Friendkeeping by Julie Klam. Publisher: Riverhead Books (November 2012). Memoir. Hardcover. 240 pages. ISBN: 978-1-59448-806-1.
Julie Klam and I have a lot in common. We seem to have quite similar thoughts about work, writing, social networking and friendships. We both dislike using acronyms on the Internet. She’s the successful older sister I’ve never had. I’d like to write memoirs. She’s published three. Unlike Julie Klam, I’ve met VERY few of my twitter friends in real life. I’ve suggested meeting for coffee or a drink but most people don’t want to meet. Julie now has very close friends and colleagues in writers Ann Leary and Laura Zigman who she met through Twitter. They do a radio show on NPR called “Hash Hags” together where they interview authors. That’s a Twitter networking success story!
If you’re expecting a field guide as described on the cover of Friendkeeping, you’ll be quickly disappointed. Most of the time she comes across as rather narcissistic and selfish, but it’s her memoir and she writes as she remembers it. And she’s got the friends and maybe you don’t and are reading to find out how to keep them. This isn’t a how-to book. Klam instead tells stories of her own friendships—the long-term ones, the on-off ones, the ones met through twitter.
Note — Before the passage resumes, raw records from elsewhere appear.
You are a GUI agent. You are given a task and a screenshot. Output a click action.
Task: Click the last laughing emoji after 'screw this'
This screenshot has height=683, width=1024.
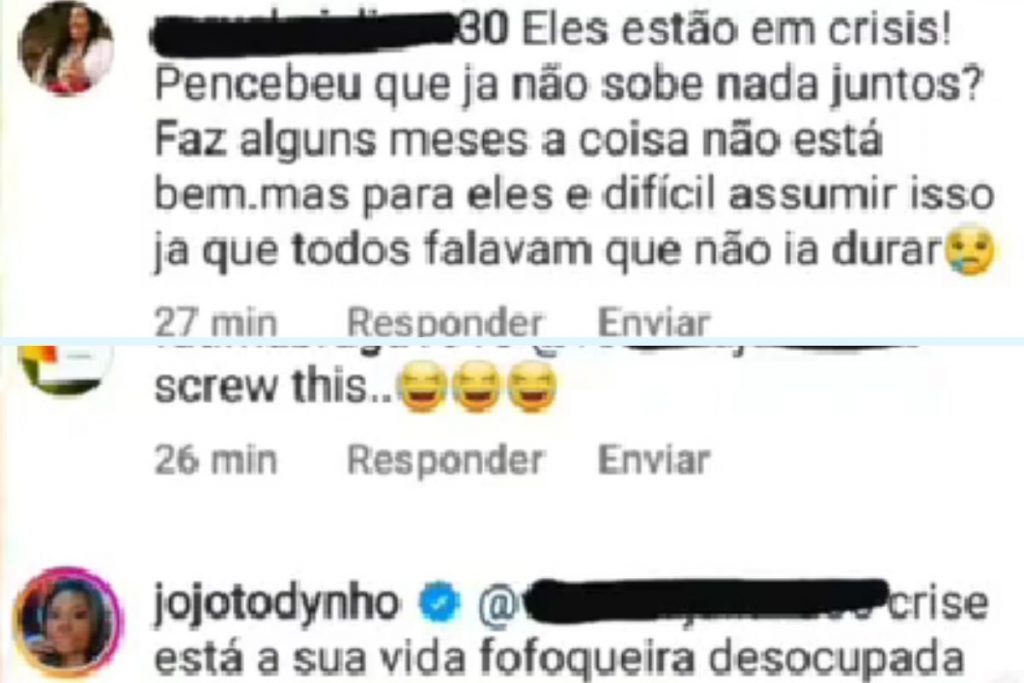point(532,389)
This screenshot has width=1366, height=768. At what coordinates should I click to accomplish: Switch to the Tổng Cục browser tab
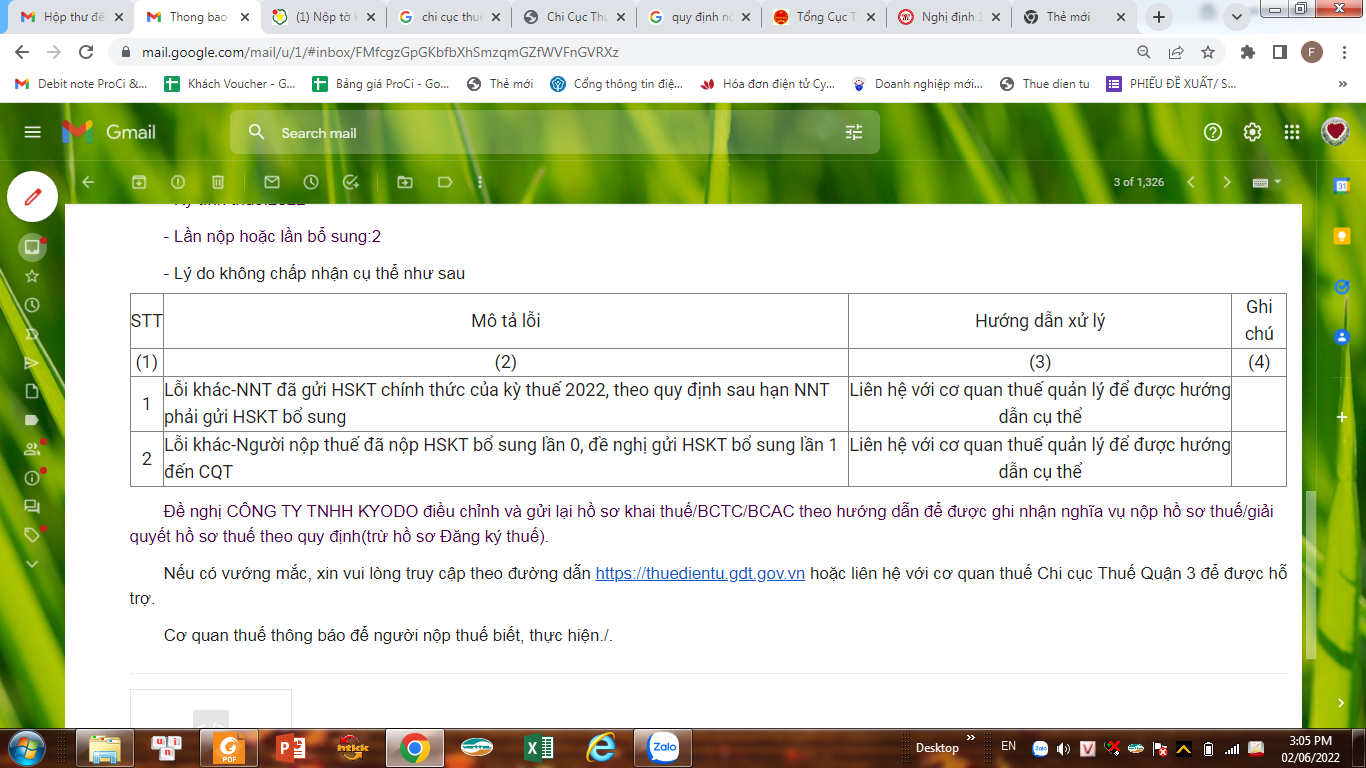click(822, 17)
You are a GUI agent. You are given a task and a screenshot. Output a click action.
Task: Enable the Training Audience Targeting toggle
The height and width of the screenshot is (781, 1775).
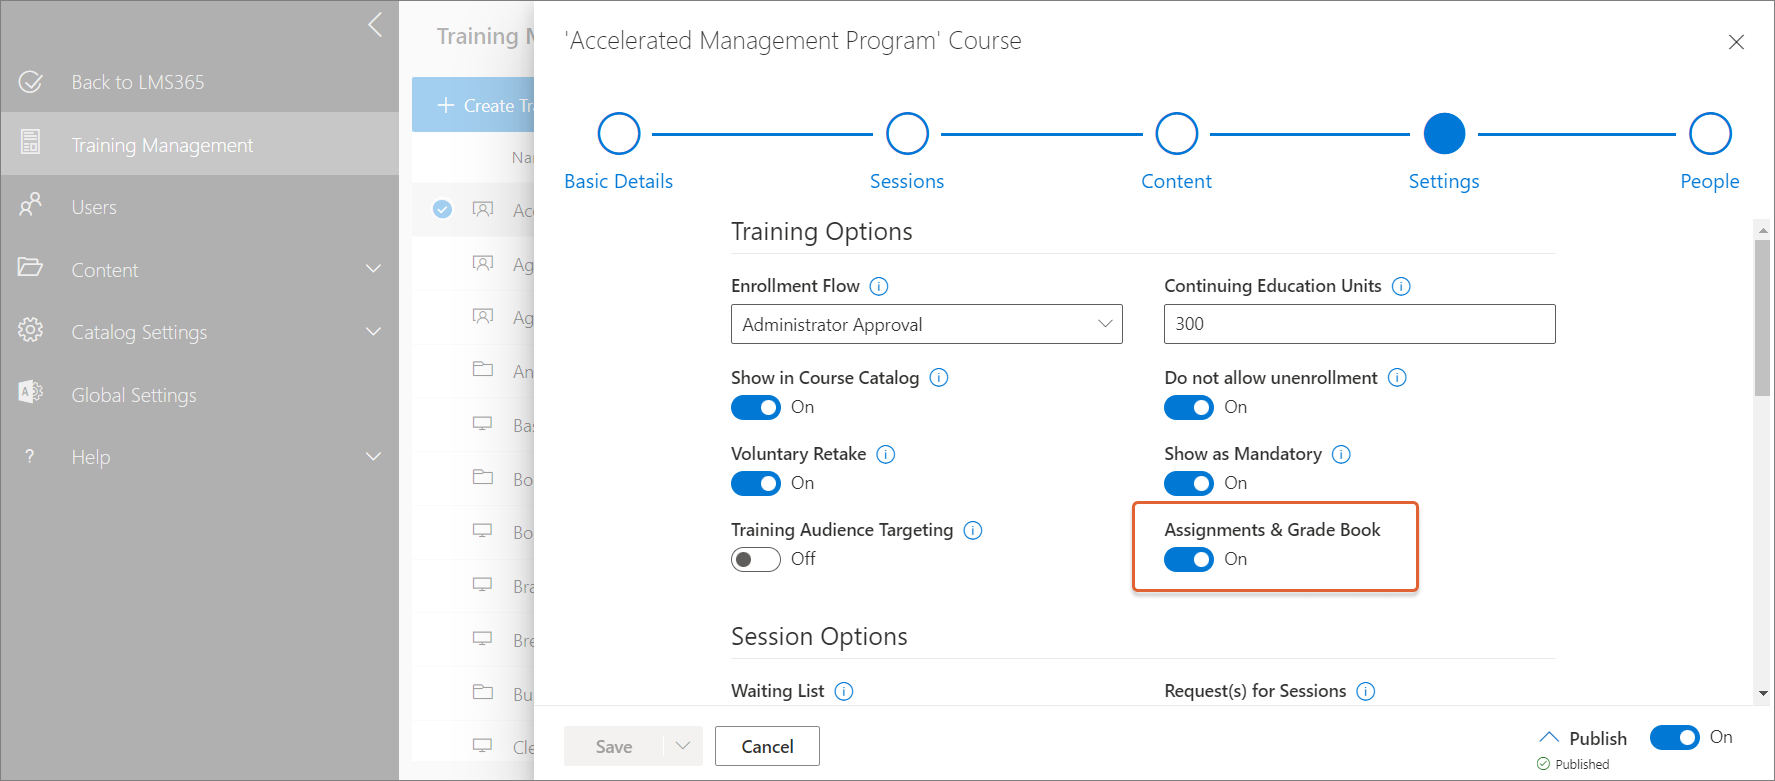click(x=756, y=559)

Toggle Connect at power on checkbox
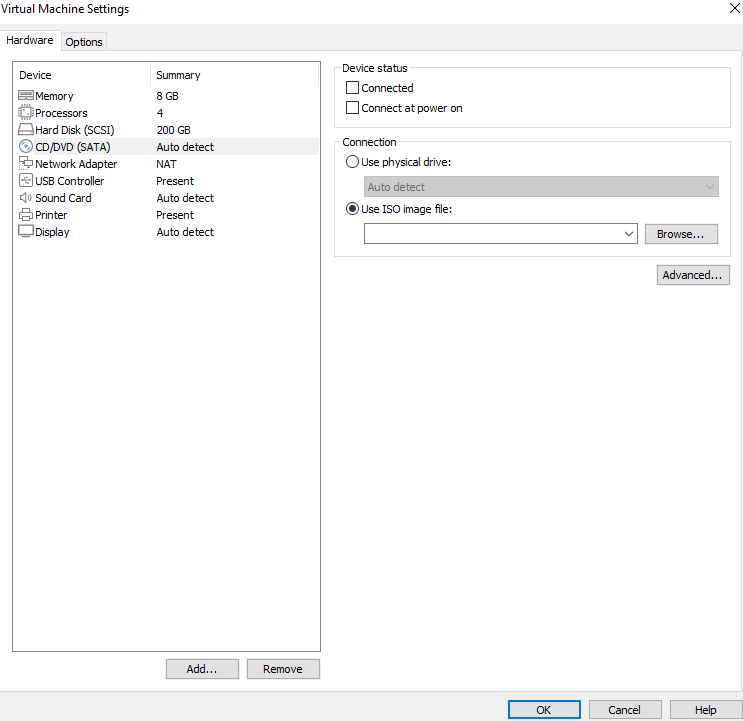pyautogui.click(x=352, y=108)
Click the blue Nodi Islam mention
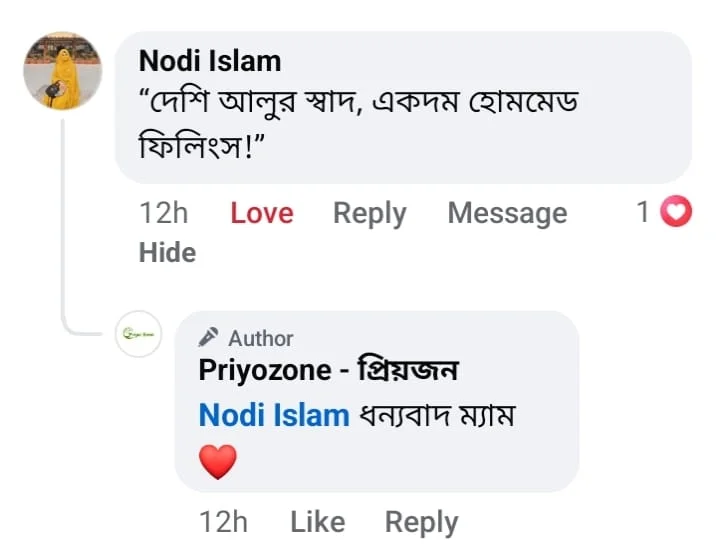Viewport: 716px width, 555px height. tap(274, 416)
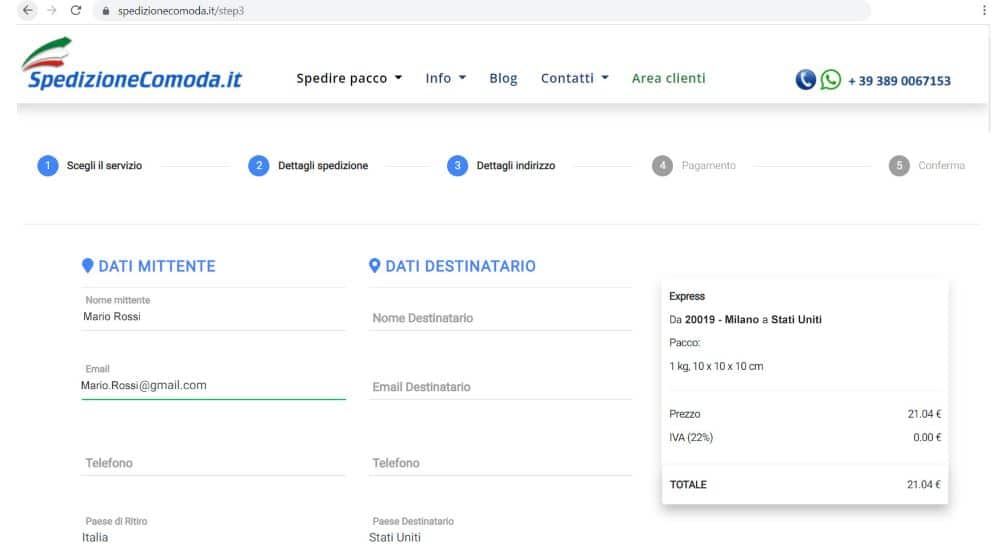Click the Nome mittente field with Mario Rossi
The width and height of the screenshot is (1000, 550).
213,316
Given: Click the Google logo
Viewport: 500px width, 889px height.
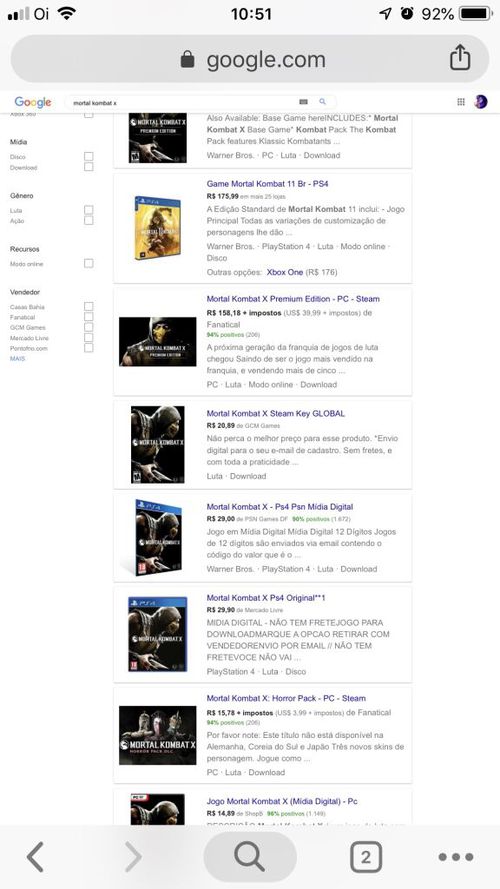Looking at the screenshot, I should [x=33, y=103].
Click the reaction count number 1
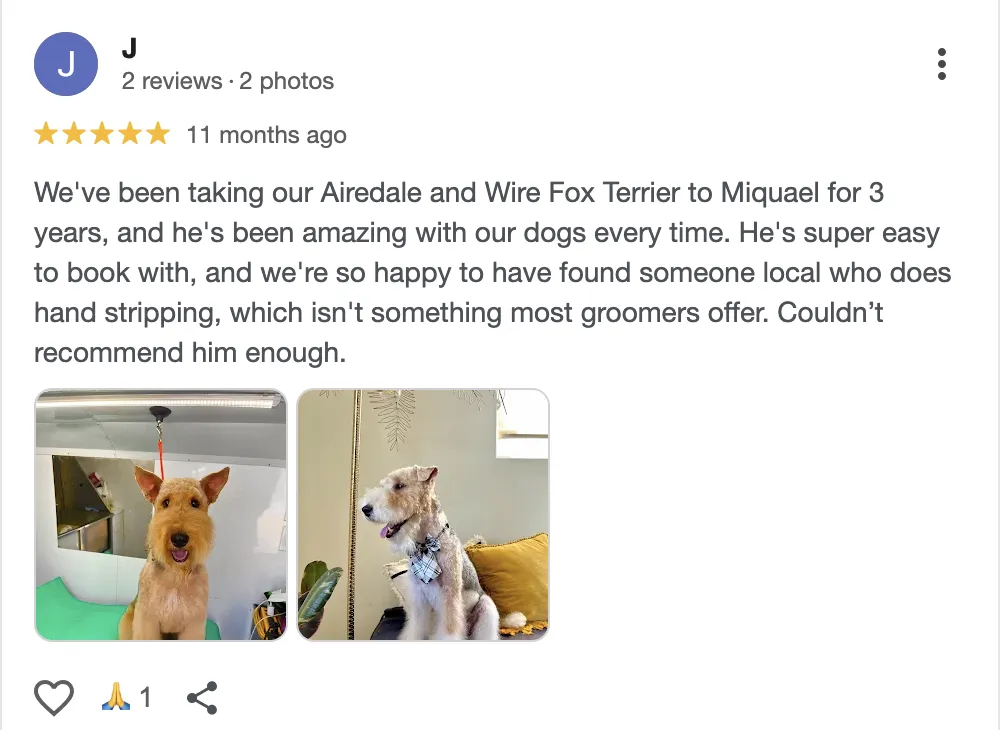This screenshot has height=730, width=1000. (146, 697)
Friendkeeping according to Julie Klam:
“It does help to be in the same place in life as someone you are friends with; you can be supportive to a pregnant woman when you don’t have to look back forty years to your own pregnancy, and maybe the same principle applies If you’re both working at the same place or you’re both single or both newly married or you both let four dogs sleep in your bed.”
On being yourself:
“I suddenly realized that I hadn’t been lobotomized—the person I was before I became a mother was in there. I had interests, or at the very least I was in interested in people who had interests other than children.”
From @friends to IRL:
“For me, it’s brought new like-minded friends into my fray and reconnected me with old friends I am sure I never would have found otherwise. And once we meet online, we are free to move things into the three-dimensional world.”
FTC Disclosure: I did NOT receive this for review from the publisher.